> Required task: Show each line of the records below that contains the word "what", copying every such line in full.

— START Items —

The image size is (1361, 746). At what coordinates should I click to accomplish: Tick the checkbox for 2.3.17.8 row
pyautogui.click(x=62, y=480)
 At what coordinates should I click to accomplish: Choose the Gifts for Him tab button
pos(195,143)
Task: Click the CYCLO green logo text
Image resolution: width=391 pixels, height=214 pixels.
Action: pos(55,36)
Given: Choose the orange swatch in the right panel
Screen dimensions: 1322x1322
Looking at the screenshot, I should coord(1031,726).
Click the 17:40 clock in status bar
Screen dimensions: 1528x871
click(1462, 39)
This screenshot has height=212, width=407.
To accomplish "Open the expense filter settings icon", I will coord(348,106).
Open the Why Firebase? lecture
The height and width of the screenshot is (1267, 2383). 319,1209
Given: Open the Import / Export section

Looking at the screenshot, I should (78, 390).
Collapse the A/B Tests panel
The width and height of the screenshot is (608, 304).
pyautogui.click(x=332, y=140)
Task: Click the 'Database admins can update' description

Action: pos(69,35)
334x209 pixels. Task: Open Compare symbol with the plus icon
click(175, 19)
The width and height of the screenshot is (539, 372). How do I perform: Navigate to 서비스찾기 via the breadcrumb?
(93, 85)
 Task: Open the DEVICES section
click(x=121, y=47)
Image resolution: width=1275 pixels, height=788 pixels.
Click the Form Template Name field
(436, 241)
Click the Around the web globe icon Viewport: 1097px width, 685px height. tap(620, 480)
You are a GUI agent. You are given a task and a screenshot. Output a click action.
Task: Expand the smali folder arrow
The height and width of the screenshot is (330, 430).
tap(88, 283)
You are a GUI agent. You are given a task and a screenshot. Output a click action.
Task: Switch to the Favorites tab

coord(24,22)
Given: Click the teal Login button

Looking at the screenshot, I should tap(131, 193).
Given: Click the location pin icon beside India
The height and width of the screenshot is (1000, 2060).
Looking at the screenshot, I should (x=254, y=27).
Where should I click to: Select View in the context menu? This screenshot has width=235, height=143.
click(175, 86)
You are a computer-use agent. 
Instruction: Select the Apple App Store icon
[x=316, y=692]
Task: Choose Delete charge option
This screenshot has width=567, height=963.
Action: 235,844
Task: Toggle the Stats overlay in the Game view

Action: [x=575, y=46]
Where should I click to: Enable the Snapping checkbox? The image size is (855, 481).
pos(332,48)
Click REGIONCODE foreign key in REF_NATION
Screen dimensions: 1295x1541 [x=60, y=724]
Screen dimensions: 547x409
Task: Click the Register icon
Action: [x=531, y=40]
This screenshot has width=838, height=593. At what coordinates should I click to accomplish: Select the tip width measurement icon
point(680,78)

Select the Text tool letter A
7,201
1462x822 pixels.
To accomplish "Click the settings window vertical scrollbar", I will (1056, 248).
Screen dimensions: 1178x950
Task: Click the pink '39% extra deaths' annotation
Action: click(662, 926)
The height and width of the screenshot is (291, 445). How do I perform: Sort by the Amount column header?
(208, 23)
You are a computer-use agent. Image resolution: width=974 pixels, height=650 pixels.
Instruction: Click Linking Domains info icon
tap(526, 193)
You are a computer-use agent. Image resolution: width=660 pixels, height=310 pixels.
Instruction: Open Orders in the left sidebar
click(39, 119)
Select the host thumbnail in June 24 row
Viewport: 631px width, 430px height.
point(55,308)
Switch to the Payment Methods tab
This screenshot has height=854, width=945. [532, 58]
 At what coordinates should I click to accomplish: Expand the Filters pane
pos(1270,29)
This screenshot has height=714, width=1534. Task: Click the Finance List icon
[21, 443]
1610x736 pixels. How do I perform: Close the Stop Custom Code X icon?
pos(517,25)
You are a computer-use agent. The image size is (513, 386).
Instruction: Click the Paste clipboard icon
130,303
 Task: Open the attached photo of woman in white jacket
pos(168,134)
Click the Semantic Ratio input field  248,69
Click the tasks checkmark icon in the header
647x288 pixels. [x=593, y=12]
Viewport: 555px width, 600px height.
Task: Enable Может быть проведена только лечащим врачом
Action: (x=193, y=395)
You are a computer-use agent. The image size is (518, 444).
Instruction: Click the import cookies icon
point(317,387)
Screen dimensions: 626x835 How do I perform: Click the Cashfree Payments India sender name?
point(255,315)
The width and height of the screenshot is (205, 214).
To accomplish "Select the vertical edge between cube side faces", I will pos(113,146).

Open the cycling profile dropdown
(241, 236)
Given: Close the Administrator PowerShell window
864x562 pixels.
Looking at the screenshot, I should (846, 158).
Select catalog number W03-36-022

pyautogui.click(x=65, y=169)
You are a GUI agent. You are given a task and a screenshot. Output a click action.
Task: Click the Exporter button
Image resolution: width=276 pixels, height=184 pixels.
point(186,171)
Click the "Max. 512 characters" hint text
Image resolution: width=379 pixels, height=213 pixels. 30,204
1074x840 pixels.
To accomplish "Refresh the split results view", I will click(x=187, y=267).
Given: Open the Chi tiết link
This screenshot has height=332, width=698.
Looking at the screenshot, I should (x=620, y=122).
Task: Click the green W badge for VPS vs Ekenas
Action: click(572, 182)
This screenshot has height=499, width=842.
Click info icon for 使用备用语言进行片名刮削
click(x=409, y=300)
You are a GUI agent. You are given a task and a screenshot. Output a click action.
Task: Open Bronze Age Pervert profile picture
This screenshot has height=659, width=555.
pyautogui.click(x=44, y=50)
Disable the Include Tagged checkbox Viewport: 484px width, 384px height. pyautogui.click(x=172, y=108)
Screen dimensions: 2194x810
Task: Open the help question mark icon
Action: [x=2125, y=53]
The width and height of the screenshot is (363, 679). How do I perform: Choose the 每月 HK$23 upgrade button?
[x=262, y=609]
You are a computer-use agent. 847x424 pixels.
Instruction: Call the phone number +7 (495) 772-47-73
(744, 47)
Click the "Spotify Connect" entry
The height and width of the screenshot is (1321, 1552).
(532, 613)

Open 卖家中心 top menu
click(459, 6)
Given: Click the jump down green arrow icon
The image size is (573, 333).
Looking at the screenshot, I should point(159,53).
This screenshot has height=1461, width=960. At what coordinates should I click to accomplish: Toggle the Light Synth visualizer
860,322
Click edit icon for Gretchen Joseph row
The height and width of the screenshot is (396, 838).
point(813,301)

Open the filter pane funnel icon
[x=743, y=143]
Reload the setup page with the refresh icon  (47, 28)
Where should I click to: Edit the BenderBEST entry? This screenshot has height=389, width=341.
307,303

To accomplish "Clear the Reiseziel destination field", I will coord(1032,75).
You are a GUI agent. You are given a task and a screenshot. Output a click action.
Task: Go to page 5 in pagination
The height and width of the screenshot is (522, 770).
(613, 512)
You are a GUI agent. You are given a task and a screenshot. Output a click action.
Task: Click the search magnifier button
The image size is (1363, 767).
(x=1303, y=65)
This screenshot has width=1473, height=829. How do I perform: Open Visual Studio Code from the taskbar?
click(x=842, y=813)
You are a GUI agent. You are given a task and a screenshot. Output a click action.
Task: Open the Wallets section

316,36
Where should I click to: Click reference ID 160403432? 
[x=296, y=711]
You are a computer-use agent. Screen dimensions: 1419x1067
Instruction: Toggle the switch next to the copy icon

— END Items —

> Complete output:
The image size is (1361, 746). At what coordinates should I click to accomplish: Tick the checkbox for 2.3.17.8 row
 At what coordinates should I click to accomplish: Choose the Gifts for Him tab button
This screenshot has width=838, height=593. At what coordinates should I click to accomplish: Select the tip width measurement icon
 At what coordinates should I click to accomplish: Expand the Filters pane
This screenshot has height=1461, width=960. At what coordinates should I click to accomplish: Toggle the Light Synth visualizer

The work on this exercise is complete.